I greatly appreciated your article on the strange new world of "Nutraceuticals" in last week's New York Times. With all the claims being made by most of today's food manufacturers, it gets more and more difficult to figure out what to eat, what's healthy and what's not, and what actually makes up 'FOOD" anymore. Nutritional trends come and go, often being overturned (remember when margarine, with it's loads of trans-fats, was the HEALTHY alternative?) be the new new thing.
The entire paradigm of "nutritionism" deserves intense scrutiny.
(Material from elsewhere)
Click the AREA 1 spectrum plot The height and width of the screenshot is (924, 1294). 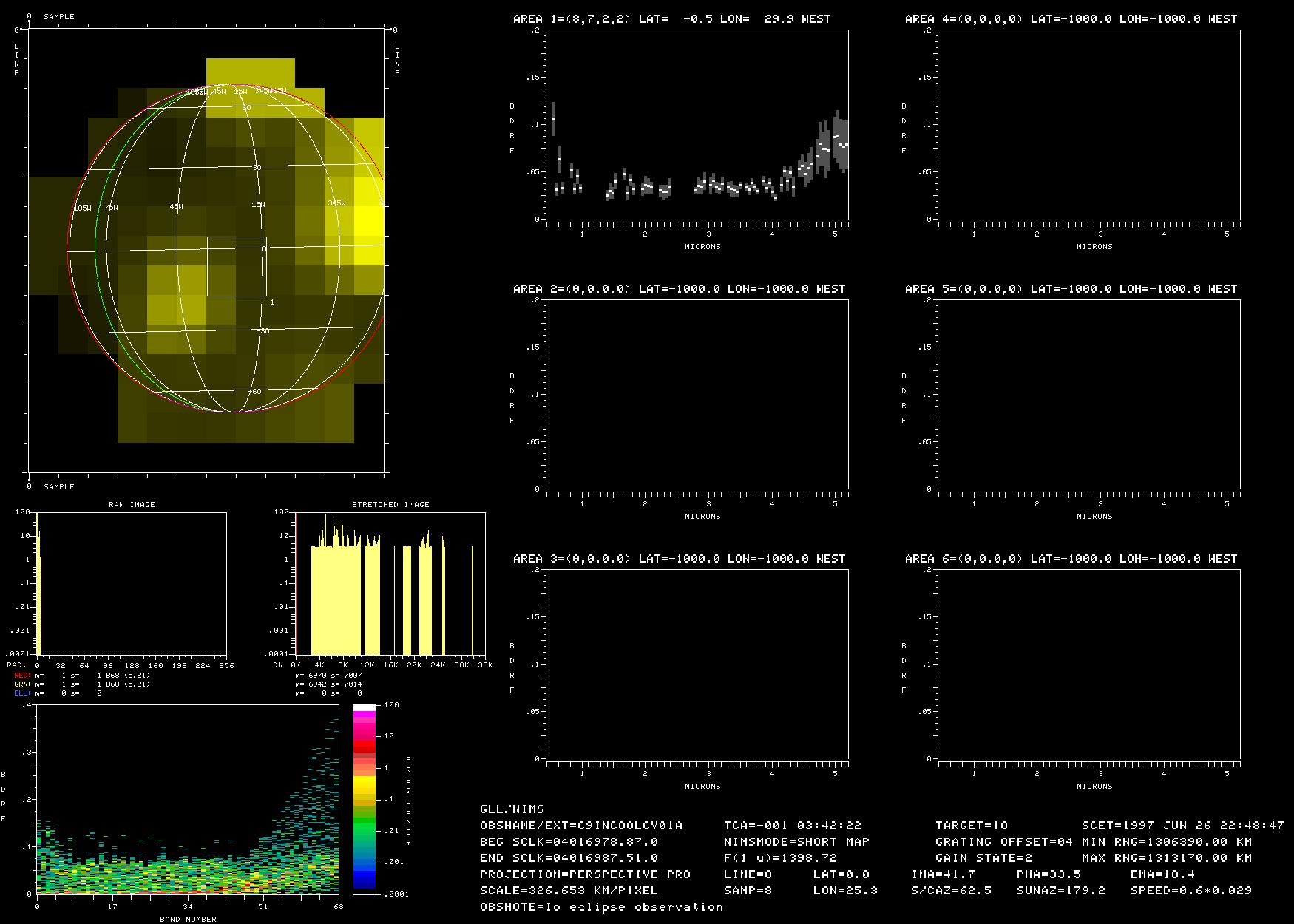pos(697,126)
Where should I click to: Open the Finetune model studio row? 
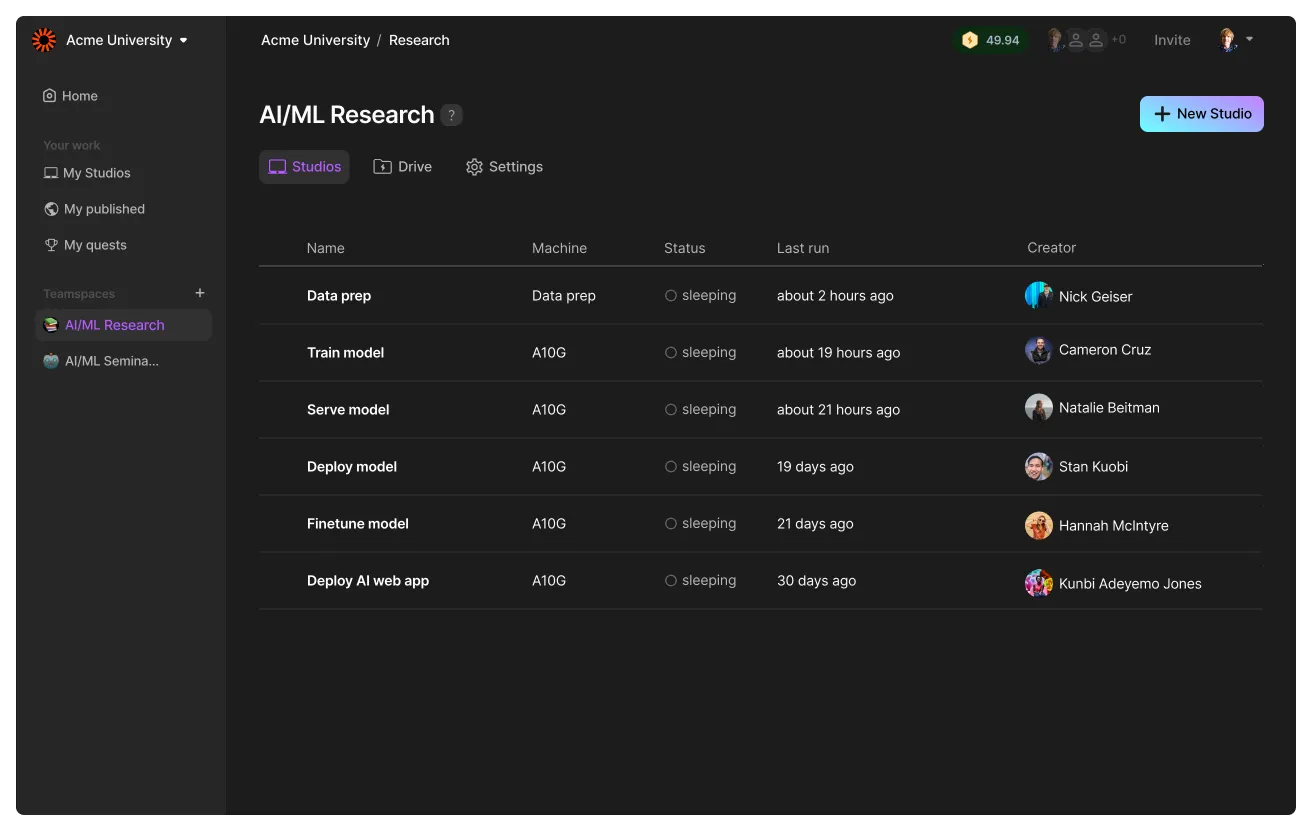click(x=760, y=524)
Claims on a package that such and such product has oodles of Vitamin C doesn't make the product healthy. As your article points out, how the body absorbs the goodness in, say, a carrot can't be exactly replicated by inserting a bunch of beta-carotine into a muffin. "Vitamins" can't be swapped as simply as clothing accessories or car tires.
How did so many people come to think that just FOOD wasn't good enough to eat? Have people gotten to picky to maintain a healthy diet, or have food companies just perfected the art of up-selling food by adding dubious claims?
Human civilization didn't get to where it is by extracting oils from fish and inserting them into popcorn or "craisins". By and large, it seems that the further we get as a society from real FOOD, the less healthy (and more over-weight) we get.
Thanks for bringing this to your reader's attention. Hopefully people will take more time to scrutinize the claims made by the packaging in the grocery stores, and get back to eating the good stuff: FOOD.